Asian markets mixed following a weaker session on Wall street.
A rebound in treasury yields also creating concerns sparking fears the Fed might continue to tighten policy even though banks remain under pressure.
- In Japan, the Nikkei 225, rose for the third straight session, with nearly all sectors participating in the advance.
- Investors shrugged off a negative lead on Wall Street overnight, as growth stocks in the US came under renewed pressure from rising Treasury yields.
- Commodity-linked stocks led the market higher, with notable gains from Nippon Steel (0.8%) , Toyota Motor (0.6%) .
- Elsewhere, SoftBank Group jumped 5.5% amid a boost from its holdings on Alibaba which surged in the US after the Chinese tech giant announced it will split into six business groups
- In Australia, the ASX 200 fell 0.2% to around 7,020 on Wednesday, after taking cues from a negative lead on Wall Street.
- Investors nervous about rising Treasury yields and heightened economic uncertainties.
- Technology stocks led the decline
- Investors now await Australia’s monthly CPI indicator for clues on the trajectory of domestic interest rates.
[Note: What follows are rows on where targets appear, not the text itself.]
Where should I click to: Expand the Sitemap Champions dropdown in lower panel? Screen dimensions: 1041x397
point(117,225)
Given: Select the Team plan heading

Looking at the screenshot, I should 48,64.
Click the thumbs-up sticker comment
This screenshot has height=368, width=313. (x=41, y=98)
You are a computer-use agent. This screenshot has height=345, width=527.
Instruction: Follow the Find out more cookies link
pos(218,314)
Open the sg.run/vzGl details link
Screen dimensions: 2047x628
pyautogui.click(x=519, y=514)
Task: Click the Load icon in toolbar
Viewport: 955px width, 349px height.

Reuters
- US WTI crude futures climbed toward $74 /bl, rising for the third straight session.
- Traders citing , API data that showed that US crude inventories unexpectedly declined by 6.1 million barrels last week, defying expectations for a 180,000 barrel rise.
- Moreover, OPEC’s de-facto leader Saudi Arabia said the oil cartel should keep supplies steady for 2023 as it navigates a fragile recovery in global oil demand.
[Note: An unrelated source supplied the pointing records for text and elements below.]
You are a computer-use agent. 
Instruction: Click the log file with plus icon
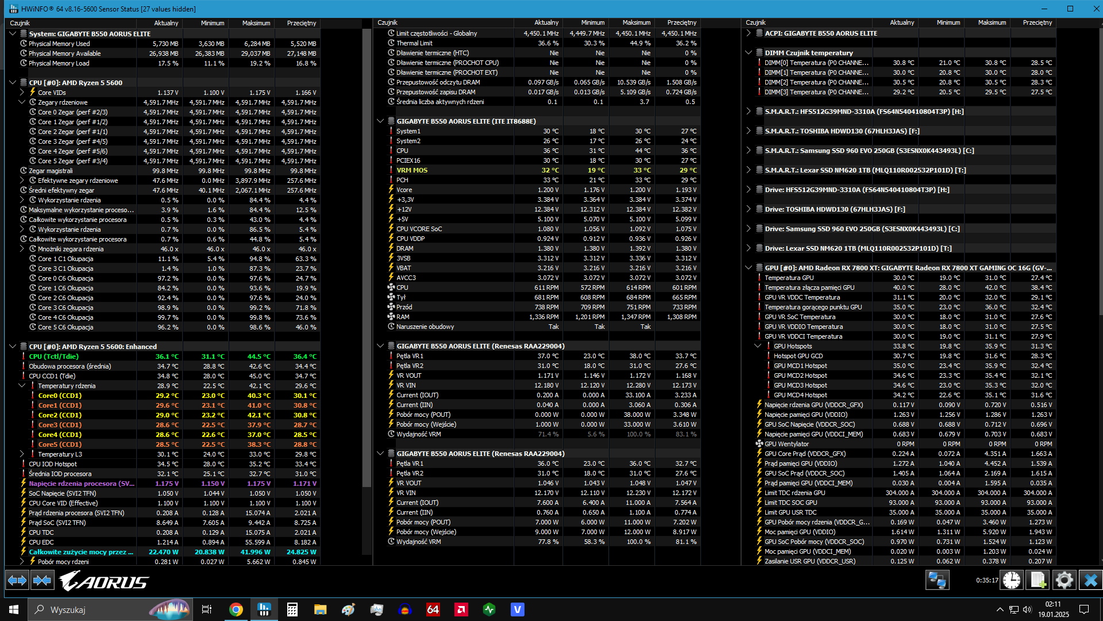click(1038, 580)
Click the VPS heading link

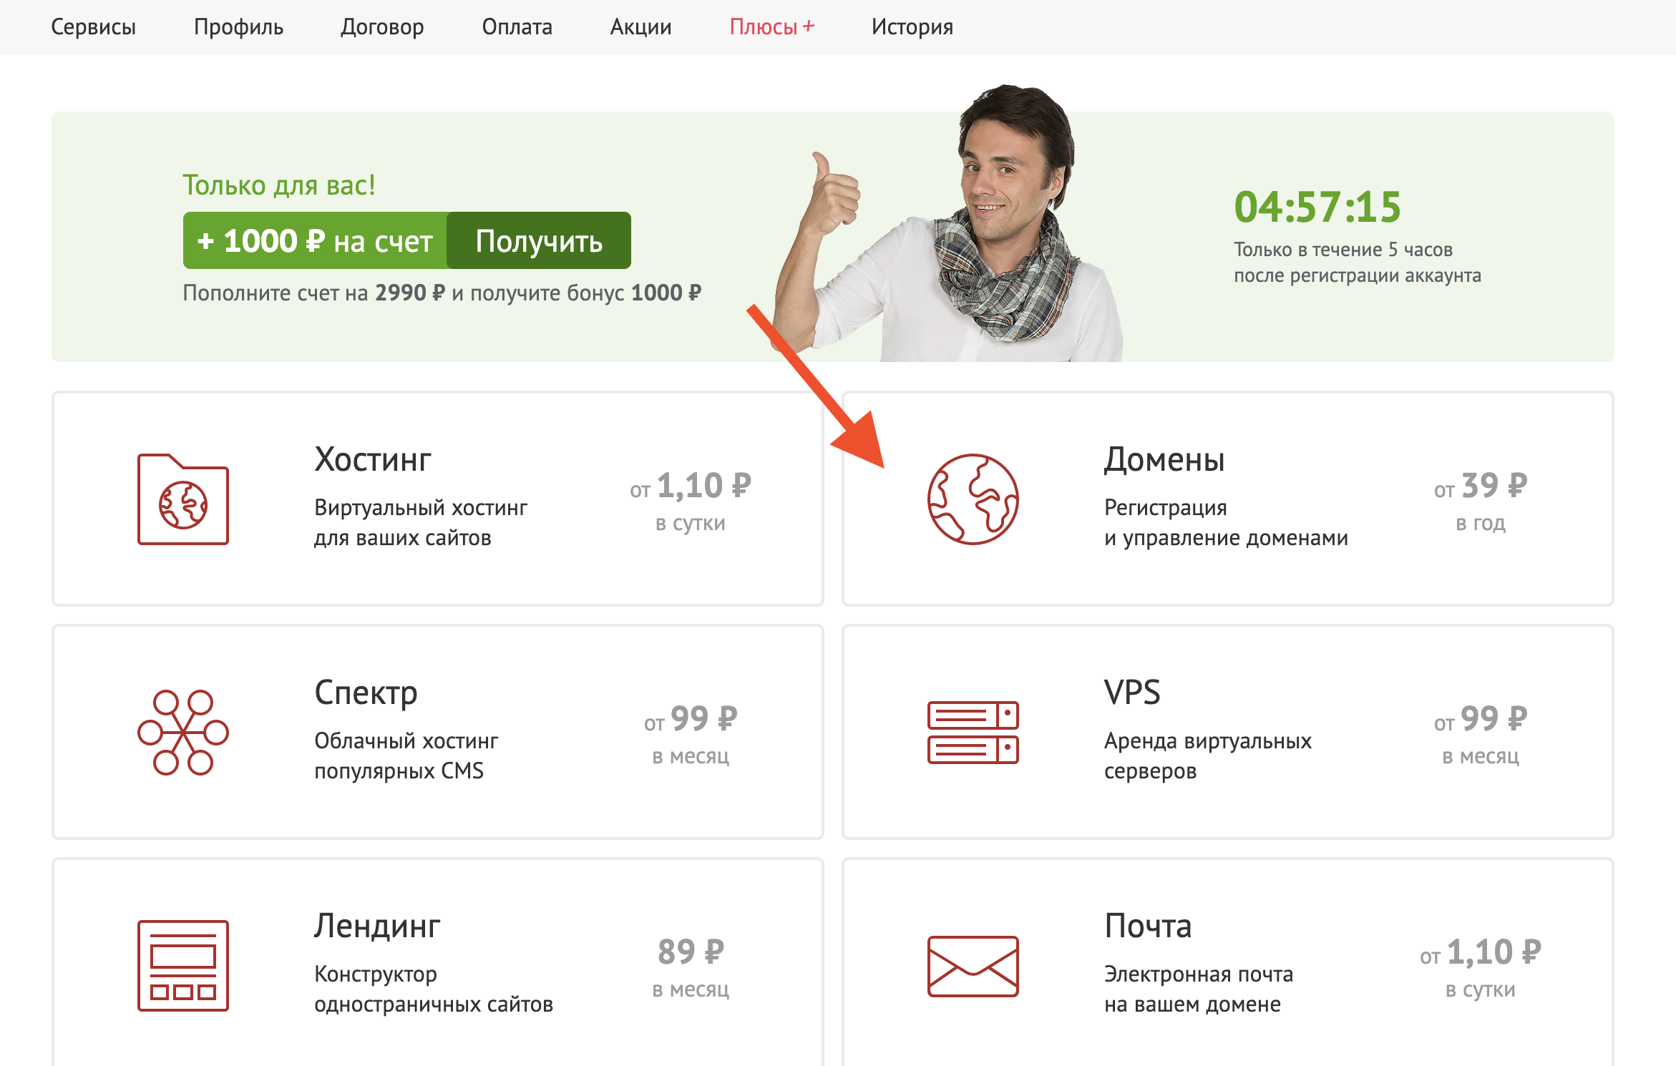coord(1131,692)
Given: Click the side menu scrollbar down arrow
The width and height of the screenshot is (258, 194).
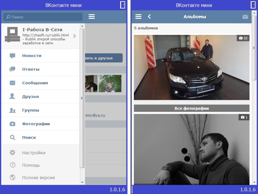Looking at the screenshot, I should [82, 182].
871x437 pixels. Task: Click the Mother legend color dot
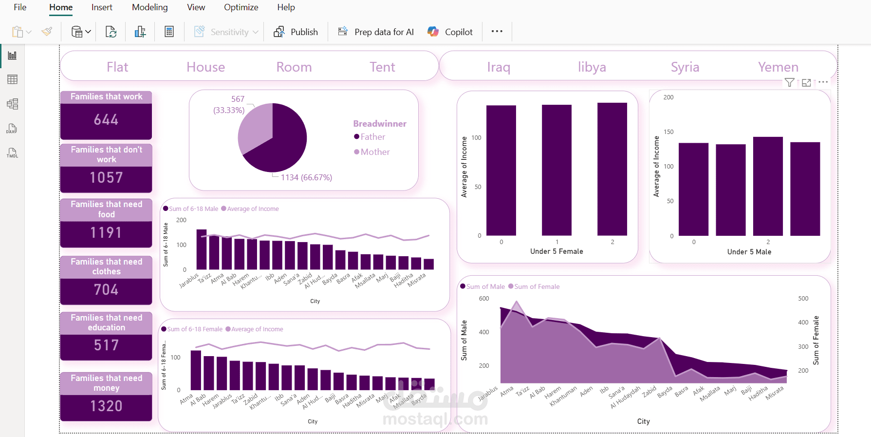pyautogui.click(x=357, y=152)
- Meanwhile, Russian Deputy Prime Minister Alexander Novak said the country should increase exports to “friendly” countries,
- noting that supplies to India jumped to levels not seen in over two decades. Gulf Energy News
- Gold steadied near $1,970/oz on Wednesday, pausing a recent rally as fears of a wider banking contagion abated, hurting demand for safer assets.
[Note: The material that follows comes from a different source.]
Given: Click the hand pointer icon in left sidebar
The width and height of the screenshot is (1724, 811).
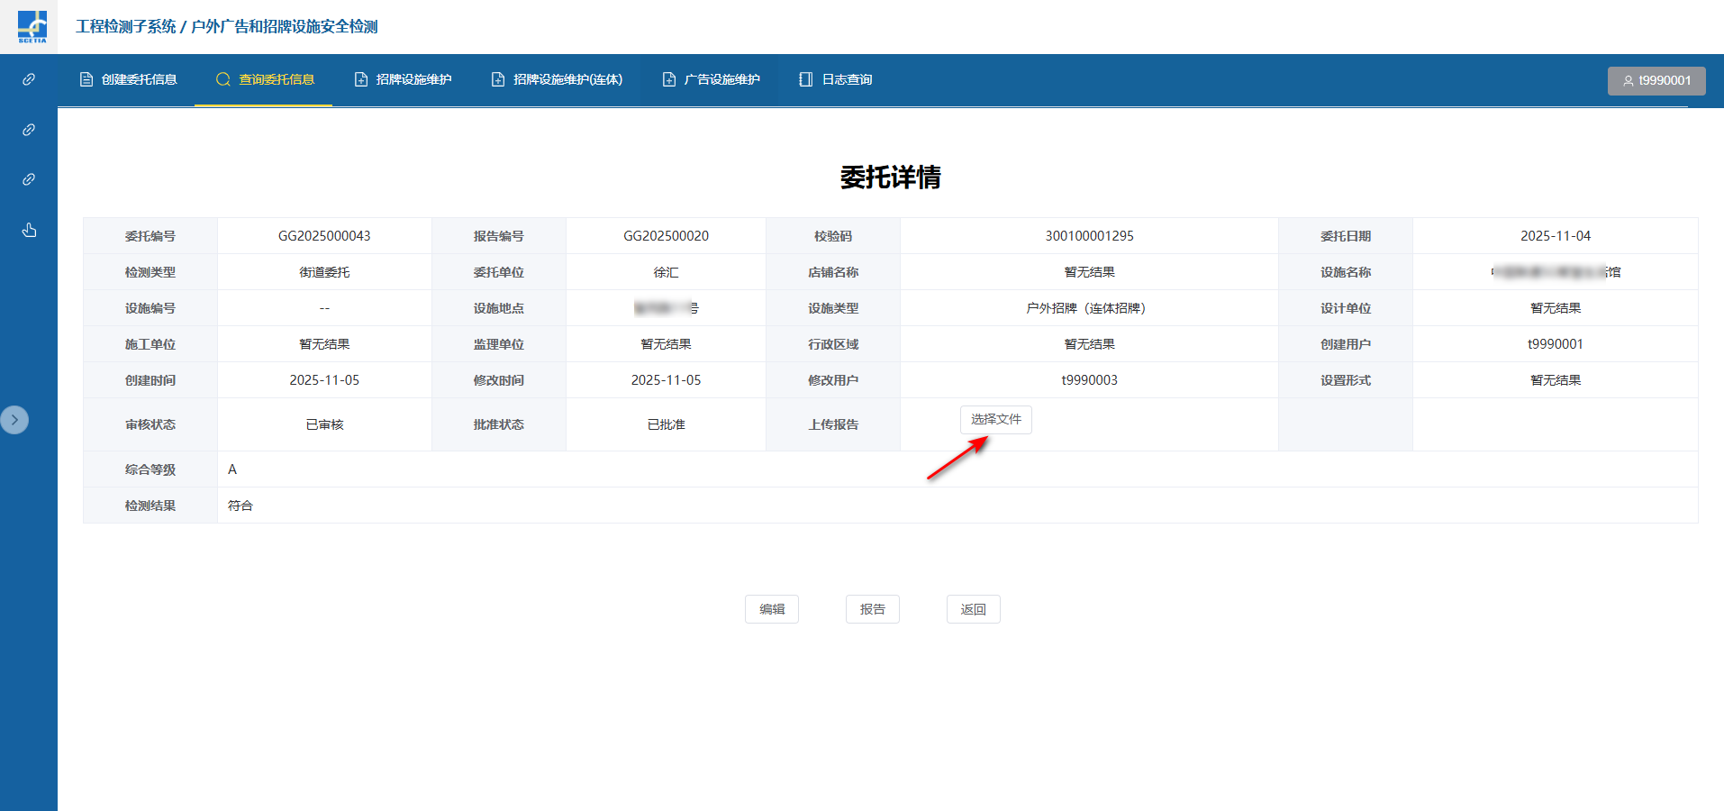Looking at the screenshot, I should click(x=29, y=230).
- The market cheered news that First Citizens BankShares agreed to buy all deposits and loans of failed Silicon Valley Bank.
- Federal Reserve vice chair for supervision Michael Barr also told lawmakers that SVB’s troubles were due to “terrible” risk management,
- suggesting it could be an isolated case.
- Meanwhile, market still expected the Federal Reserve to raise interest rates by another 25 basis points in May,
- as the central bank balances the ongoing battle against inflation with efforts to prevent the banking crisis from spreading further.